Aku pun penasaran, dan ikut nimbrung. "Siapa Mbak yang resign?" tanyaku pada kedua orang itu.
"Si Robin, Na. Kamu sering juga kan kerja sama dia, ya? Jangan resign ya, Na. Awas lu!" ujar Mbak Vida sambil bercanda.
Aku yang sedang mengaduk-aduk kopiku, terdiam sesaat, speechless. Kok Robin gak bilang ya mau resign? Aku hanya tersenyum kepada kedua Mbak-mbak tersebut. "Lah kok resign tiba-tiba ya! he-he" begitu ujarku sambil ngacir kembali ke kubikelku dengan kopi hangat yang telah kubuat.
Resign? Kok bisa-bisanya resign! Baru mau nonton bareng hari ini, kenapa jadi malah resign? Maksudku, seenggaknya bilang dulu kek! Kenapa tiba-tiba jadi big plot twist begini kayak kehamilan Kylie Jenner?! Ah sudahlah. Memang siapa juga aku yang harus diceritakan kehidupan Robin?! Toh bukan siapa-siapa, bahkan baru hari ini kita bakalan hang out after work! Ah ini mah karena aku naksir berat aja jadi ngerasa miris, padahal kan biasa aja gak sih!

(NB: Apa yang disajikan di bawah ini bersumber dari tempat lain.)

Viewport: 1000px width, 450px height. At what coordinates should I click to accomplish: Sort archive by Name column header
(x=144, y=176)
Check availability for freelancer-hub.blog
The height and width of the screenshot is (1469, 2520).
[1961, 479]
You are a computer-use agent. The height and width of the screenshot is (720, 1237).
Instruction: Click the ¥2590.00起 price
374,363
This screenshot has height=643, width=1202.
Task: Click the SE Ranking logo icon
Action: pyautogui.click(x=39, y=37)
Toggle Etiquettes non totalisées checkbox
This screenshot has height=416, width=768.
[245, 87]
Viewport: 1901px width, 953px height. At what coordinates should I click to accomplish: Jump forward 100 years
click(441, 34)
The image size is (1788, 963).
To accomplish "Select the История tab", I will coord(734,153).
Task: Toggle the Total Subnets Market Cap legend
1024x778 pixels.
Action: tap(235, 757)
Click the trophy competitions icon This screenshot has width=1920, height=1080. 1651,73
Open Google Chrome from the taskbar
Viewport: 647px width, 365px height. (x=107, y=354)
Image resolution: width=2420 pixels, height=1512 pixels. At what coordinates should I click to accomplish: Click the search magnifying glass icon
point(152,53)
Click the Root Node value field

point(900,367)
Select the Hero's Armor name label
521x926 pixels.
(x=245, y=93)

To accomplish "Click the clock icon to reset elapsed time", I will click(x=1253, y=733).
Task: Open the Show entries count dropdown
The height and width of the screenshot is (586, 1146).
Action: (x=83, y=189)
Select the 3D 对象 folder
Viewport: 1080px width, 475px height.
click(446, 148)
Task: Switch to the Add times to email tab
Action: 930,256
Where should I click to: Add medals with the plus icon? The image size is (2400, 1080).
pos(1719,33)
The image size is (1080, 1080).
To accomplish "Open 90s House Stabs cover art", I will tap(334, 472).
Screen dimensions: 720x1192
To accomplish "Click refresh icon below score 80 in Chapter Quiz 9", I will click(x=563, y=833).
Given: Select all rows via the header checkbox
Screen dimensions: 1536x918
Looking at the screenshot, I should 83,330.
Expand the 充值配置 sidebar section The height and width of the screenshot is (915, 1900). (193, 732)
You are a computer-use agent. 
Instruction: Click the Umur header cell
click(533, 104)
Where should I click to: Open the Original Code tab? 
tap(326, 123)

Oke, kembali bekerja walaupun tidak tenang.
---
Hari itu, hari terakhir Robin bekerja di studio kami. Semua orang menyambut hari terakhirnya dengan haru. Robin membawa lima lusin donat J.Co di hari terakhirnya: standar last day orang-orang. Banyak yang berfoto-foto dengannya, menyelamatinya, hingga menahannya untuk tidak resign. Aku memerhatikannya dari kejauhan sambil menggerutu sendiri. RESIGN? YANG BENER AJA! Nanti aku begadang dengan siapa?
Seusai makan siang, Robin mendatangi kubikelku.
"Na, hari ini last day-ku loh." ujarnya, memulai pembicaraan.
Aku tersenyum padanya, "Yaudah nanti kita rayain pas nonton yah. Kamu yang traktir loh!" balasku, agak sok cool seolah-olah tidak peduli dengan Robin mengundurkan diri.
"Nanti kamu begadang sama siapa kalo aku resign?" canda Robin membuat telingaku panas.
"Makanya, bilang-bilang kalau resign biar aku cari cadangan!" ujarku ketus sambil mengailhkan pandanganku ke arah layar laptop-ku.
"Kita tetep in contact ya walaupun aku udah gak begadang sama kamu!" balasnya.
"Ya.. paling nanti kamu udah kerja di tempat yang lebih enak jadi sombong." jawabku skeptis.
"Justru kalau aku resign kayaknya kita bakal sering main bareng deh!" begitu balasnya sambil tertawa kembali ke kubikelnya.
Huh! Gimana caranya main bareng kalau gak ketemu di kantor? Ada-ada saja.